Passage for review —
──────────

RE:RE:RE:The SGY advantage.unc12345 wrote: uwebb429 wrote: Tradestay wrote: I know some here did not like the recent share dilution but I was ok, we are still under 100M shares and have more production that is super accretive to cash flow.
The SGY advantage is this low share count, when they hit that debt target which is by Q3 this year, they can quickly move the dial on the share and put a bottom in for shareholder, but honestly if oil keeps above $75 this will go up without that.
Here is the SGY advantage that got me excited.
https://youtu.be/WD9MPjalF5A?t=1010 If you only have 2 minutes, that link will take you directly to the 16:50 minute mark of Surge's recent presentation. Listen until the 18:30 mark and let that information sink in.
Surge is sitting on a mountain of light or medium oil that can be easily recovered at low cost with very little risk. The horizontal drilling and water flood technology to recover a higher percentage of oil from these pools is already avaiable and is being successfully used throughout Alberta today. No fracking required.
A single 1% increase in oil recovery can add a billion dollars of shareholder value (+$10 per share). That is based on WTI pricing that is far below what Surge is getting for their oil today.
The land they acquired in SE Saskatchewan allows them to drill and tie in new wells in under two weeks. Drilling costs are fully recovered within eight weeks after that. SGY significantly under paid for what they are already getting out of their new assets. Any share dilution has been money well spent.
I see these things, I'm convinced - but why don't more people see it? Share price continues to languish. Is the next leg up after the Q4 report?
Surge is still a relatively small company so they seem to be flying under the radar. If they ever move up to the TSX30 then maybe more people will notice them and analysts will begin to promote them more. At some point in the near future, I can see them fitting into the TSX30 list quite nicely amongst their peers.

──────────

Supplied data —
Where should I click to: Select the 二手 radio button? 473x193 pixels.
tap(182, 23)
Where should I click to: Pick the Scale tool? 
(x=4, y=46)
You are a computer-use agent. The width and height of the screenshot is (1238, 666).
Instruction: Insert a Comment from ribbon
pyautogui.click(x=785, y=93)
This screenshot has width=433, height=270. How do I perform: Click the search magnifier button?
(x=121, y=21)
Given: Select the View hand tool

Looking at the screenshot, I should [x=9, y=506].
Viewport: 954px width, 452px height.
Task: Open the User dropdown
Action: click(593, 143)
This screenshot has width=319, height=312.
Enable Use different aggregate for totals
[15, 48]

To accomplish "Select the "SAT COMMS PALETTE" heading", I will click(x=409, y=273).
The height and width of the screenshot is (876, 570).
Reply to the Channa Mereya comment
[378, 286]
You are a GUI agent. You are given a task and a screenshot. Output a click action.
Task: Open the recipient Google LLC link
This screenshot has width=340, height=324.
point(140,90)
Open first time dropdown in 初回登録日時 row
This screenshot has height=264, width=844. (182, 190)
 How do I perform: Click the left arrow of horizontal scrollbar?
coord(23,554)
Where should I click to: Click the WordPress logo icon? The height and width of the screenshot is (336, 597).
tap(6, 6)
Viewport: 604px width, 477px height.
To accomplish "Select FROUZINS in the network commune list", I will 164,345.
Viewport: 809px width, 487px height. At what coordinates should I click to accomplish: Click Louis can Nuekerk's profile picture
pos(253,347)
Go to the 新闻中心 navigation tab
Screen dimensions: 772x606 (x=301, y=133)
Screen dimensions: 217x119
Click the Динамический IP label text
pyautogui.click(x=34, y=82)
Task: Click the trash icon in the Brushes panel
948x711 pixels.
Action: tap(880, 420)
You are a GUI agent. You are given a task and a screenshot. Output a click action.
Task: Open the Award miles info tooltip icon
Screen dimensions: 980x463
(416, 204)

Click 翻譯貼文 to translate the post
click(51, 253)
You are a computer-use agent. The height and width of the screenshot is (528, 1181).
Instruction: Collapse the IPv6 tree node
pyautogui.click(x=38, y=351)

──────────

Problem description — According to the forum posts about Surge, how soon are drilling costs fully recovered on new wells on the company's SE Saskatchewan land?

Response area — Within eight weeks after the wells are drilled and tied in.